Academic libraries pave a new path away from Google

What's bigger than Google? The vision of librarians, according to the academic institutions banding together to create HathiTrust -- a "universal library" built in part on Google's scanning efforts.

HathiTrust (pronounced haw-TEE -- it's the Hindi word for elephant, that animal that famously lives long and never forgets) launched Tuesday. It's a project of the member universities of the Committee on Institutional Cooperation (CIC) and the University of California system. The CIC has been working with Google since last year to digitize books held in libraries at member schools; the UC system signed on with Google in 2006, and the University of Michigan's MBooks (now folded into HathiTrust) has underway since the school announced affiliation with the Google Books Library Project during its launch in 2004.

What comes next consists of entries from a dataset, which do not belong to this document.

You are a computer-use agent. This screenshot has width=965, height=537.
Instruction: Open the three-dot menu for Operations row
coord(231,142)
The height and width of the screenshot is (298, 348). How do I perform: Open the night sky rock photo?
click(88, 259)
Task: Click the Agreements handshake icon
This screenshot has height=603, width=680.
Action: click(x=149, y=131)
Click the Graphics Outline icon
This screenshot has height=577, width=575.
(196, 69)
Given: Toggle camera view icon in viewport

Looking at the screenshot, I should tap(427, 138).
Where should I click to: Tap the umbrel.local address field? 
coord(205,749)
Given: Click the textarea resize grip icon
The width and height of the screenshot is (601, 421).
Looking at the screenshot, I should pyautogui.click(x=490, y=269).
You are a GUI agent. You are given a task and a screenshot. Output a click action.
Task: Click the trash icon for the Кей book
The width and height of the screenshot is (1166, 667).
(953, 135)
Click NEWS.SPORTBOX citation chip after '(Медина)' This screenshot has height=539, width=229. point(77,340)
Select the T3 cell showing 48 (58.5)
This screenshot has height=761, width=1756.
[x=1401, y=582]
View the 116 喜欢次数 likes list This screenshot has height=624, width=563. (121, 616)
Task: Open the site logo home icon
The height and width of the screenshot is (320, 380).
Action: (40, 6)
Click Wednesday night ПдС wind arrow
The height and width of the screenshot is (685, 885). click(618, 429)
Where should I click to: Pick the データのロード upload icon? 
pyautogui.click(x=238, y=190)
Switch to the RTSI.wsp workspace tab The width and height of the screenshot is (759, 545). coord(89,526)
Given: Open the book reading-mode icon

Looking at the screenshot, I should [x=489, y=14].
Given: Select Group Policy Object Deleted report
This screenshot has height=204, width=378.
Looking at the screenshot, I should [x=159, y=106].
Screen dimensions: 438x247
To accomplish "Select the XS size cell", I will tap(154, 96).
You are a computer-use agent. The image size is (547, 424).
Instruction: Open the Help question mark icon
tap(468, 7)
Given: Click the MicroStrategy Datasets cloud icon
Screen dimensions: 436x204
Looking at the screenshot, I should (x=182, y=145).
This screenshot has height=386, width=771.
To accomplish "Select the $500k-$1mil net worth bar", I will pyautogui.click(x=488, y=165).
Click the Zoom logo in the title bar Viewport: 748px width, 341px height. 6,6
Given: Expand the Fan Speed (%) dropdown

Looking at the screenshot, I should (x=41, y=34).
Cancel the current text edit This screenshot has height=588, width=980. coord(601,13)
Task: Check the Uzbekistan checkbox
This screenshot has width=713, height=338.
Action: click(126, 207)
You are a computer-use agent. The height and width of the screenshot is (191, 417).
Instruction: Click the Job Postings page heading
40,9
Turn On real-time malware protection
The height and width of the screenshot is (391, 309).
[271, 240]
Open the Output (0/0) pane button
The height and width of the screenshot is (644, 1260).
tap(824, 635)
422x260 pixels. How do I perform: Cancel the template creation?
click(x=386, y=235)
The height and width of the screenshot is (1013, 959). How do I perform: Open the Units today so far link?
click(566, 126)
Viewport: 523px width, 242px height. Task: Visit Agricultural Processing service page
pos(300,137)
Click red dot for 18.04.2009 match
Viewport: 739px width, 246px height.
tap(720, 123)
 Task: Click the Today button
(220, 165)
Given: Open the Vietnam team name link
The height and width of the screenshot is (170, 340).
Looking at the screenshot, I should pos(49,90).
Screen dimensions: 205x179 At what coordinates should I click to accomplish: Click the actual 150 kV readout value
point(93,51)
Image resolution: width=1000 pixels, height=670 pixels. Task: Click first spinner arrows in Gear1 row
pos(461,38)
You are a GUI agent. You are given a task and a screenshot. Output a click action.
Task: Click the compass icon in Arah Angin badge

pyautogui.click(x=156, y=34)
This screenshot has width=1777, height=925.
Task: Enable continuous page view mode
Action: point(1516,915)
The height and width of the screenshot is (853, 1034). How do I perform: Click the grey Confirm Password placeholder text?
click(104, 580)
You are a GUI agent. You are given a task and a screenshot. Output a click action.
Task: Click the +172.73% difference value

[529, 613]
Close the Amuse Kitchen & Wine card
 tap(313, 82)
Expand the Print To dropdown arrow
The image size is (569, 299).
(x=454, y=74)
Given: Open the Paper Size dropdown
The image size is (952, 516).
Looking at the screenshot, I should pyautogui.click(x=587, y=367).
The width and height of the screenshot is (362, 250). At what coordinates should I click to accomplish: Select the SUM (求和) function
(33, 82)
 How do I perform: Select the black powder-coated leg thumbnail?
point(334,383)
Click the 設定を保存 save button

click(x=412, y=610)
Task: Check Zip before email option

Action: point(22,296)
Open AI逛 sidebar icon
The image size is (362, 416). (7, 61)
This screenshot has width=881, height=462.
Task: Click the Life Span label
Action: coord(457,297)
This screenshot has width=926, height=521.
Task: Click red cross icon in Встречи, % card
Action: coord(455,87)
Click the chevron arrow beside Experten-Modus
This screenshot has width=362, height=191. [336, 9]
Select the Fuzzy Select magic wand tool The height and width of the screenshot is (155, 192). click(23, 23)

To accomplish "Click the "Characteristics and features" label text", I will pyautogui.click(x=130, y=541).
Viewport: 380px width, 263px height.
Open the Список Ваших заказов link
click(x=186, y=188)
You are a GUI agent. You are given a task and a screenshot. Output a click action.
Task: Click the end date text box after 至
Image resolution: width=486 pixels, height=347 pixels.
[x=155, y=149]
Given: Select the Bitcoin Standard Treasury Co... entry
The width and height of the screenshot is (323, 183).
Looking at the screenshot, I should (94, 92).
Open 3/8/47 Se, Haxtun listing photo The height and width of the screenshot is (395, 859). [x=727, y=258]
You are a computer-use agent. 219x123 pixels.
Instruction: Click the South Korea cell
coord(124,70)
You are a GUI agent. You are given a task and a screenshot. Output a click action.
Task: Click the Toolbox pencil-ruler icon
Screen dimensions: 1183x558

In fact, HathiTrust's initial store of content will be built on digital copies of the scans Google made for the Google Books Library Project. In the course of that endeavor, each partner library received a copy of whatever material they offered to the system for, as they say, "ingestion." Those copies were free for schools to use in any appropriate way. HathiTrust is thus able to start life with 78 terabytes (738.8 million pages, 1,713 tons, 25 miles) of content; about 20% of that is available to the general public.

If Google's done it already, why build HathiTrust? Google's library project is, as Google puts it, "an enhanced card catalog" for everybody's use. But librarians familiar with the formation of HathiTrust have expressed concerned that the growing collection of full texts lacks the kind of professional curation that a research-class archive requires -- and that universities, not companies, are the better long-term caretakers of information and scholarship. In addition, some of the materials each university holds were never appropriate for Google scanning; those materials will eventually be digitized as needed and introduced directly to the HathiTrust system, with no version necessarily delivered to Google.

The entire HathiTrust project is licensed under a Creative Commons agreement, with provision made for the approximately 80% of material that still falls under copyright restrictions.

The project's been in the works since a CIC agreement was reached on the project, previously known as the Shared Digital Repository, back in March. A number of information professionals at schools such as the University of Wisconsin and Indiana University spent the summer building mirror sites, figuring out large-scale search options, and (in one school's case) untangling certain problems with Google's previous scans of some of the library's holdings.

At present the partners are preparing for the two-step process of moving their content into the HathiTrust system. First, each institution must prepare accurate bibliographic records to provide metadata for their "digital objects." Once that's done, the content itself can come in -- via Google, if the school prefers, or by non-Google mechanisms currently under development. Those will consist for now of page-image files plus associated optical-character recognition files and metafiles.

HathiTrust is available for searching by the interested public, though there's no grand unified search interface yet. The University of Michigan and the University of Chicago both currently offer search.